Border Blogger Movement - Laporan Narasi Pertanggung Jawaban Hibah Termin II



Border Blogger Movement

Wikimedia Indonesia

Instruksi untuk mengisi laporan penerimaan hibah

Wikimedia Indonesia mengharuskan seluruh penerima hibah melaporkan kegiatan mereka dalam bentuk laporan naratif dan laporan keuangan berdasarkan Perjanjian Penerima Hibah Cipta Media Bersama yang telah disepakati kedua belah pihak.
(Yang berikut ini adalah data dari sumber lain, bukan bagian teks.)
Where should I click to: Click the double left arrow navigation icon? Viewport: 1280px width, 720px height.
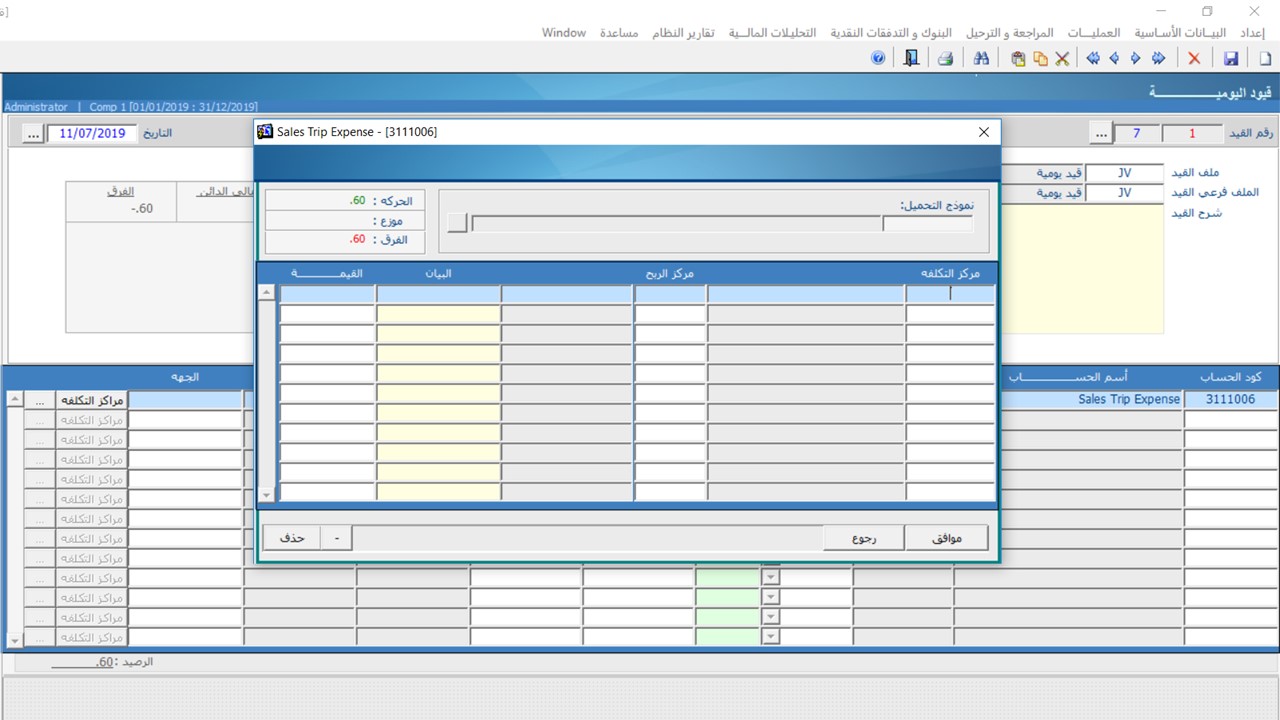(1093, 59)
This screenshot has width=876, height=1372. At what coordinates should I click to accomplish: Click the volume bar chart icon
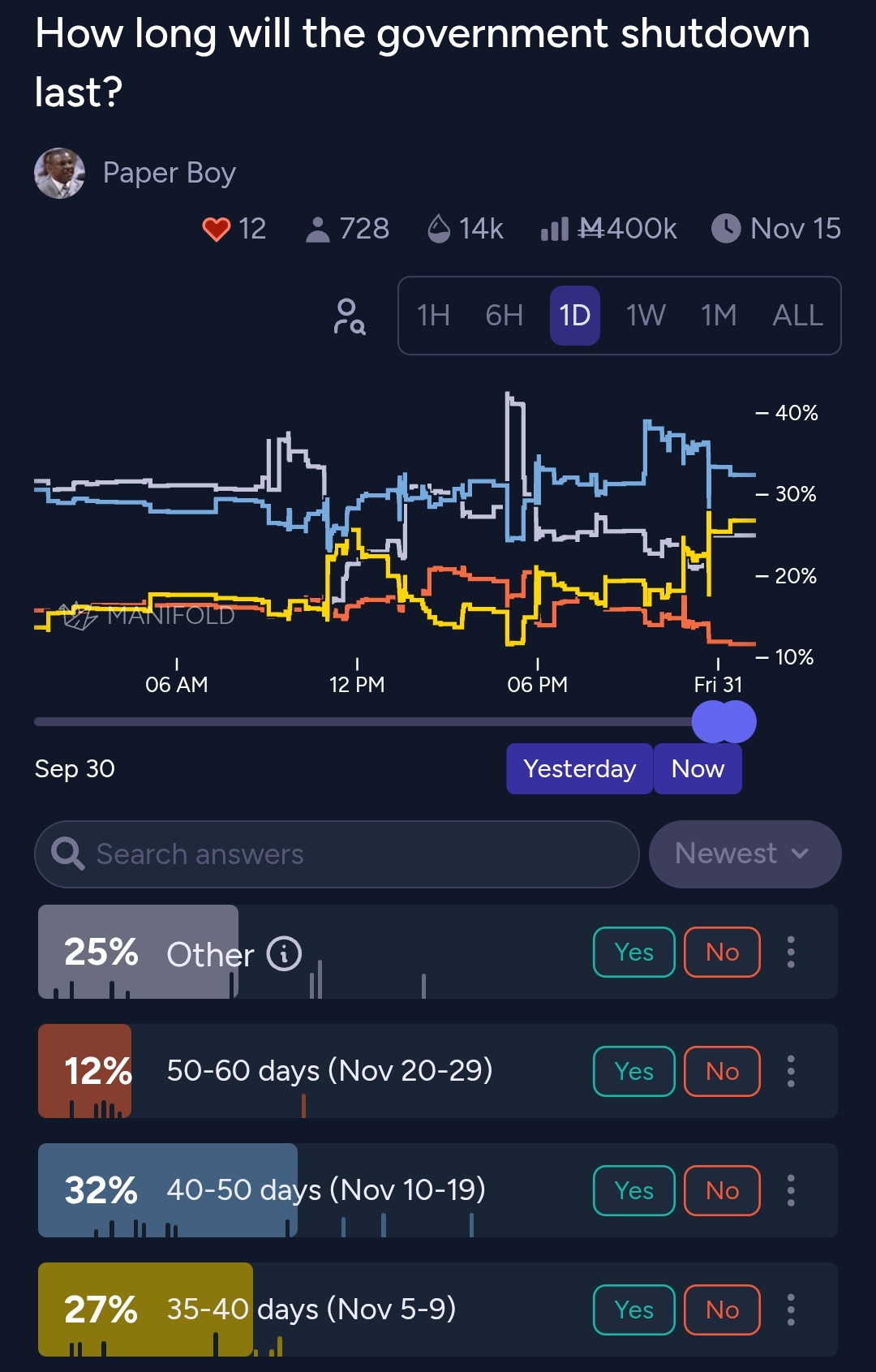(x=555, y=230)
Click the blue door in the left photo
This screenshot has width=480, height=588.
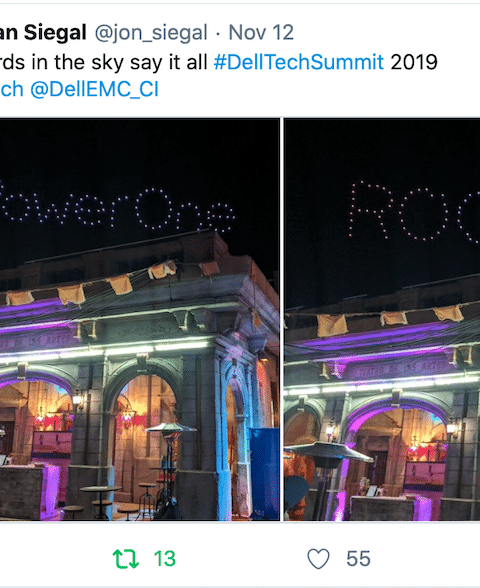[x=264, y=473]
Laporan naratif disarankan dalam bentuk lima hingga tujuh halaman.

Laporan dapat dikirimkan melalui surel atau dokumen asli

Penerima hibah : Border Blogger Movement

Periode Laporan : 21 Juli 2012 - 30 Maret 2013

Proyek : Peningkatan kapasitas dan fasilitasi blogger perbatasan agar bisa menjadi wartawan kampung untuk menyuarakan persoalan-persoalan di perbatasan Kalimantan Barat dengan Sarawak-Malaysia

1. Pembelajaran

Silahkan tuliskan pembelajaran, acara-acara yang anda buat/ alami yang dapat membuat perubahan dalam satu tahun kedepan sebagai hasil dari upaya upaya yang anda buat dibawah hibah yang anda terima, perubahan-perubahan yang anda percaya dapat membatu organisasi/ komunitas anda mencapai tujuan-tujuannya dan/ atau kesulitan dan tantangan yang tidak anda perkirakan yang anda temukan dalam periode pelaporan hibah ini.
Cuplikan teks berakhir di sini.